Information supplied
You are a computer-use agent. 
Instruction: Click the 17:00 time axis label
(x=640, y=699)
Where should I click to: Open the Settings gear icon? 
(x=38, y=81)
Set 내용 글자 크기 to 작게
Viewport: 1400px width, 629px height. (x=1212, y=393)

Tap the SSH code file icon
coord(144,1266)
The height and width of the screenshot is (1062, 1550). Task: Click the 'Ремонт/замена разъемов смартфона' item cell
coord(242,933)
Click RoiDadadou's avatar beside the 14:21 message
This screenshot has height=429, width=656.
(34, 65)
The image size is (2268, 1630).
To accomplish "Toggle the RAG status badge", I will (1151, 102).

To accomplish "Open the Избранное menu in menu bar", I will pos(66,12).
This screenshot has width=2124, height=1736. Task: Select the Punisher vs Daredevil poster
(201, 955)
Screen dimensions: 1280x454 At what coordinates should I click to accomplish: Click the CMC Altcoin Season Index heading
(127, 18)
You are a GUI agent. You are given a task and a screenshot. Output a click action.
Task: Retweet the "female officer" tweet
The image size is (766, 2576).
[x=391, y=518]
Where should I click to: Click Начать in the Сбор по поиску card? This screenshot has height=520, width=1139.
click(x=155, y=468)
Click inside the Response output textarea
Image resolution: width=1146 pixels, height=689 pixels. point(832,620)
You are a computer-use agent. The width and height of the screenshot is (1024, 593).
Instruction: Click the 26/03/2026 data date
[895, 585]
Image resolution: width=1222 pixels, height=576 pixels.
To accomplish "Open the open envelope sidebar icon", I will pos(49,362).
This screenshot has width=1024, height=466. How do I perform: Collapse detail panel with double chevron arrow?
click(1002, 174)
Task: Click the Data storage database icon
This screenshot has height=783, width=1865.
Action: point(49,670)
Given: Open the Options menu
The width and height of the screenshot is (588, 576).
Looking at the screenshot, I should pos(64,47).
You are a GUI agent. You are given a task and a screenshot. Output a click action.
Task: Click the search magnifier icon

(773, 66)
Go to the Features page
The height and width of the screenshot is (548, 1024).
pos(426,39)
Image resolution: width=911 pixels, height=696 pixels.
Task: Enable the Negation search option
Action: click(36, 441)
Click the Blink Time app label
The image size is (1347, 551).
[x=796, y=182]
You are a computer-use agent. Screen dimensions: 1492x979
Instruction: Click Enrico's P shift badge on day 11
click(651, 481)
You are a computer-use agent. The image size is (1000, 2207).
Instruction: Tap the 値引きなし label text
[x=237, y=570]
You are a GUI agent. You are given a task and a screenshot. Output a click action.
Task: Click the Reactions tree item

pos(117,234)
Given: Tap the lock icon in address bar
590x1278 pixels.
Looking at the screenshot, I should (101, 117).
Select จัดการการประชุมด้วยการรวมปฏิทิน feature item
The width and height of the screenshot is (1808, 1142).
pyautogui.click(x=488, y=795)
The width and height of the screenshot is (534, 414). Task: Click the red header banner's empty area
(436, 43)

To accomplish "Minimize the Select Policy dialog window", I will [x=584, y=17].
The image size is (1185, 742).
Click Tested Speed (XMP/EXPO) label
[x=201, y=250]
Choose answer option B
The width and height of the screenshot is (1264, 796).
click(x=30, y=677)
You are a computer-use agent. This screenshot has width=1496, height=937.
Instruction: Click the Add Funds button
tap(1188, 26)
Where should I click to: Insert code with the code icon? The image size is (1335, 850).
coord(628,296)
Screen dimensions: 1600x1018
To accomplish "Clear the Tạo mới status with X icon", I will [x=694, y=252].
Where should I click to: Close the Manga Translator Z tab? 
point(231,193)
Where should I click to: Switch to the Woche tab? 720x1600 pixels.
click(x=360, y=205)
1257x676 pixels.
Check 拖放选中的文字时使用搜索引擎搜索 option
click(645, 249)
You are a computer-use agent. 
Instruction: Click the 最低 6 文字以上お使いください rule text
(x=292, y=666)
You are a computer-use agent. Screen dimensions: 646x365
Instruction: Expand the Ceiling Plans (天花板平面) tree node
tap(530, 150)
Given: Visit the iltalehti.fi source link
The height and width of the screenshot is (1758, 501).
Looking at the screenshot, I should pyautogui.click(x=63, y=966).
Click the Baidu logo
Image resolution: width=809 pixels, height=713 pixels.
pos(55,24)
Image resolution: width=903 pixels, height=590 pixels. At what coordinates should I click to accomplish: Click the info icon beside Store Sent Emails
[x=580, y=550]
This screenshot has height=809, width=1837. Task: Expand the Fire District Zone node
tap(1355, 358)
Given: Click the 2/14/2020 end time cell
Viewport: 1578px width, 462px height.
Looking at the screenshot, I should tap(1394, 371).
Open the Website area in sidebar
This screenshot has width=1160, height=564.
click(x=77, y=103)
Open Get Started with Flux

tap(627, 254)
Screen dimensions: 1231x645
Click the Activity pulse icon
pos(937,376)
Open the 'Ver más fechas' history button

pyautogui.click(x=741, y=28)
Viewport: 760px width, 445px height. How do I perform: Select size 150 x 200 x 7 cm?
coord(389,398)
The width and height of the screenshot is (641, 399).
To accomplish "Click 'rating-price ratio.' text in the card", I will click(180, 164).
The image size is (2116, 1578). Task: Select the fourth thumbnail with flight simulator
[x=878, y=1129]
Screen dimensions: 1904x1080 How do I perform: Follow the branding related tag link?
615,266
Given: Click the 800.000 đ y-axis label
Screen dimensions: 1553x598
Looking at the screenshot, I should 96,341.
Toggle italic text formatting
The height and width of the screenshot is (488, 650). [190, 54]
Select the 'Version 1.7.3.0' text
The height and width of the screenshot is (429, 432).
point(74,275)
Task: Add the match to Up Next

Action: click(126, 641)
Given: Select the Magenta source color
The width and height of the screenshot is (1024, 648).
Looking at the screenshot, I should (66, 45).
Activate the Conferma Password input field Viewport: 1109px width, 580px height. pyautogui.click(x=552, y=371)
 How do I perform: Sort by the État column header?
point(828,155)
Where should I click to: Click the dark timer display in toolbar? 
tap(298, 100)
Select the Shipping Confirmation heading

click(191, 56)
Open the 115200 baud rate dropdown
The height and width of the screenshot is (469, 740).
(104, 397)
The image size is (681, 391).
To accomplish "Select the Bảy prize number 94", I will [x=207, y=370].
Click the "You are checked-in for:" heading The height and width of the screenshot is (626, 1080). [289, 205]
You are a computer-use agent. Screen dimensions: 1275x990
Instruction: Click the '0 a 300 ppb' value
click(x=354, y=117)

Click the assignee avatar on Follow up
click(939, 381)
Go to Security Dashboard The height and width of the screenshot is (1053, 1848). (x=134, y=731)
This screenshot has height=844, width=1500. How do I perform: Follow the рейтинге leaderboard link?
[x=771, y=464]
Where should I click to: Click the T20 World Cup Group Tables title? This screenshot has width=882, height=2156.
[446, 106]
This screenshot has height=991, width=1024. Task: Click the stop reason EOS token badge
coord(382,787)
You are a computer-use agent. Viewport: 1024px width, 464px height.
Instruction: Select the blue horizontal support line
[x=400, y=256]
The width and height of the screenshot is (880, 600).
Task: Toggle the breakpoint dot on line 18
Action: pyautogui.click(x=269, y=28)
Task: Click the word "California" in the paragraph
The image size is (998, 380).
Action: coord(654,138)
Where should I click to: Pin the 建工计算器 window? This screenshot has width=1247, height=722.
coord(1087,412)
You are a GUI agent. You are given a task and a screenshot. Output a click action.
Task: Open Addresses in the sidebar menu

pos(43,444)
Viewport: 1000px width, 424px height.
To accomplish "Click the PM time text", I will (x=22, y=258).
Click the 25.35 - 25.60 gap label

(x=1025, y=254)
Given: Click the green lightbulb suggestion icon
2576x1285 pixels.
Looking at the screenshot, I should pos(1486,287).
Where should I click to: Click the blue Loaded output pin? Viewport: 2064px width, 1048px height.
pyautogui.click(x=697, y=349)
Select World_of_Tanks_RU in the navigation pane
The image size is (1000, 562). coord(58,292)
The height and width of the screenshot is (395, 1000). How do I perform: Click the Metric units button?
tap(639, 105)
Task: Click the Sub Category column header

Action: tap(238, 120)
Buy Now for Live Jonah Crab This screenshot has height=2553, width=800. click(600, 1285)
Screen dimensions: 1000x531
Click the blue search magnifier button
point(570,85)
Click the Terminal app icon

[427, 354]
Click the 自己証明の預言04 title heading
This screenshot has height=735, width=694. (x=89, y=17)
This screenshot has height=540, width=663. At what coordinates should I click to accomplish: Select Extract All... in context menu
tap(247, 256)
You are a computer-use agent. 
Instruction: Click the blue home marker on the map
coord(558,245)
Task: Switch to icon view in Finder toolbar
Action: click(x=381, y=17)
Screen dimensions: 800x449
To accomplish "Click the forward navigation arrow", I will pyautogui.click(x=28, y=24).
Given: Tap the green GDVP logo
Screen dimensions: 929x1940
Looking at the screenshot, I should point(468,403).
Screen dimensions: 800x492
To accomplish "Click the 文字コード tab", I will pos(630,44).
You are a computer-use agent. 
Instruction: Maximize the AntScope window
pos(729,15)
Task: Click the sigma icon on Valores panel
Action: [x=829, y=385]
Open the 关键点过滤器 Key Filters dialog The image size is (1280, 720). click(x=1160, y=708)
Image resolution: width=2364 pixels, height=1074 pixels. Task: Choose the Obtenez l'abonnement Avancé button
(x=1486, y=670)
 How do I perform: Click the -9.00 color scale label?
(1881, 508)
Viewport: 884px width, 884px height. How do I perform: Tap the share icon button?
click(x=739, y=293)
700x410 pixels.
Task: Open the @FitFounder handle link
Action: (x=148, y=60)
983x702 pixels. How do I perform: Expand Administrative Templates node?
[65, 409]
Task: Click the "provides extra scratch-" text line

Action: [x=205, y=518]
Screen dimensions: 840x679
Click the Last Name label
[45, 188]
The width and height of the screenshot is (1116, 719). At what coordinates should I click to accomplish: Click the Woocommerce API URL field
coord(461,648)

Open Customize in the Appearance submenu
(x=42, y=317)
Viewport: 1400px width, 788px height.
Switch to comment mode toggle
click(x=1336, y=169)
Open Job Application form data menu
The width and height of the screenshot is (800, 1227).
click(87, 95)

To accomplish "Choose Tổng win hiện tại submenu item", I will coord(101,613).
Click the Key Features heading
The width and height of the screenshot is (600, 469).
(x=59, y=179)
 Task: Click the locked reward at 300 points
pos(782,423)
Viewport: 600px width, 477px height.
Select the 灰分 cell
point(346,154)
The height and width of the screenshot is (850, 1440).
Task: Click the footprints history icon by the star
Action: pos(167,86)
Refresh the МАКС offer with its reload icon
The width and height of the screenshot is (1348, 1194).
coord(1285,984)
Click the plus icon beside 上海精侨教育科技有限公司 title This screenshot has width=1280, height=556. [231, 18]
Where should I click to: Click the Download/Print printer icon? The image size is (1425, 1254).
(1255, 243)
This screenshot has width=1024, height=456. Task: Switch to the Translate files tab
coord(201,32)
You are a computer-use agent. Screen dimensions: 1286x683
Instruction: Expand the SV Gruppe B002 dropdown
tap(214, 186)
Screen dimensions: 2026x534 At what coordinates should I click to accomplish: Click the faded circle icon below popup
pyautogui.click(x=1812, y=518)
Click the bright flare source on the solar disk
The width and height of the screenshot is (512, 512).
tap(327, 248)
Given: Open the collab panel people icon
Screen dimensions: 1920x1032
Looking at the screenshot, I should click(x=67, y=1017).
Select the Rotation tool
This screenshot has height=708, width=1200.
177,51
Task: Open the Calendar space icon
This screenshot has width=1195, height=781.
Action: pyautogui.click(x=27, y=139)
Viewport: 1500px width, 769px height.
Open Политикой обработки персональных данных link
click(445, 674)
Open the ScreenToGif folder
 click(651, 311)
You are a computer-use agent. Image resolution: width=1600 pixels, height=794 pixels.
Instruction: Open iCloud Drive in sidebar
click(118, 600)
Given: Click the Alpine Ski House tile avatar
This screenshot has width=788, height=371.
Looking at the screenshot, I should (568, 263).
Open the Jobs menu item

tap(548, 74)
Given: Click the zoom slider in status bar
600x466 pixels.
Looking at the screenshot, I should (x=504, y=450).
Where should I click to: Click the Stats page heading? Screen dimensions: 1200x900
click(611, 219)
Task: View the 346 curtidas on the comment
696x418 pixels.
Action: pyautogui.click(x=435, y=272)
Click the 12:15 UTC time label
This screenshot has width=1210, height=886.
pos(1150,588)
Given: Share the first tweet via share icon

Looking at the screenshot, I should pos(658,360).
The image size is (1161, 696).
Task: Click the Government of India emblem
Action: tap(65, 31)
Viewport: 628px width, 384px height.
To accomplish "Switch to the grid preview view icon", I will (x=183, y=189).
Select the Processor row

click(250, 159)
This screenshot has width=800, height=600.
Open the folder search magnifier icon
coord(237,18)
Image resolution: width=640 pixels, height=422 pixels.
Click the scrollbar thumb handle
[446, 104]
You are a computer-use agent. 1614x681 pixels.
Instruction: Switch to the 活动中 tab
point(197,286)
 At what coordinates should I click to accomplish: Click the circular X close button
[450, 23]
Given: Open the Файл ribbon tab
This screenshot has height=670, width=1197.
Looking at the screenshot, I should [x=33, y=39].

Your assignment
Report, for the data above, every line in which the string "status" appears.

Result of the exercise
To accomplish "Toggle the RAG status badge", I will (1151, 102).
To accomplish "Clear the Tạo mới status with X icon", I will [x=694, y=252].
Given: Click the zoom slider in status bar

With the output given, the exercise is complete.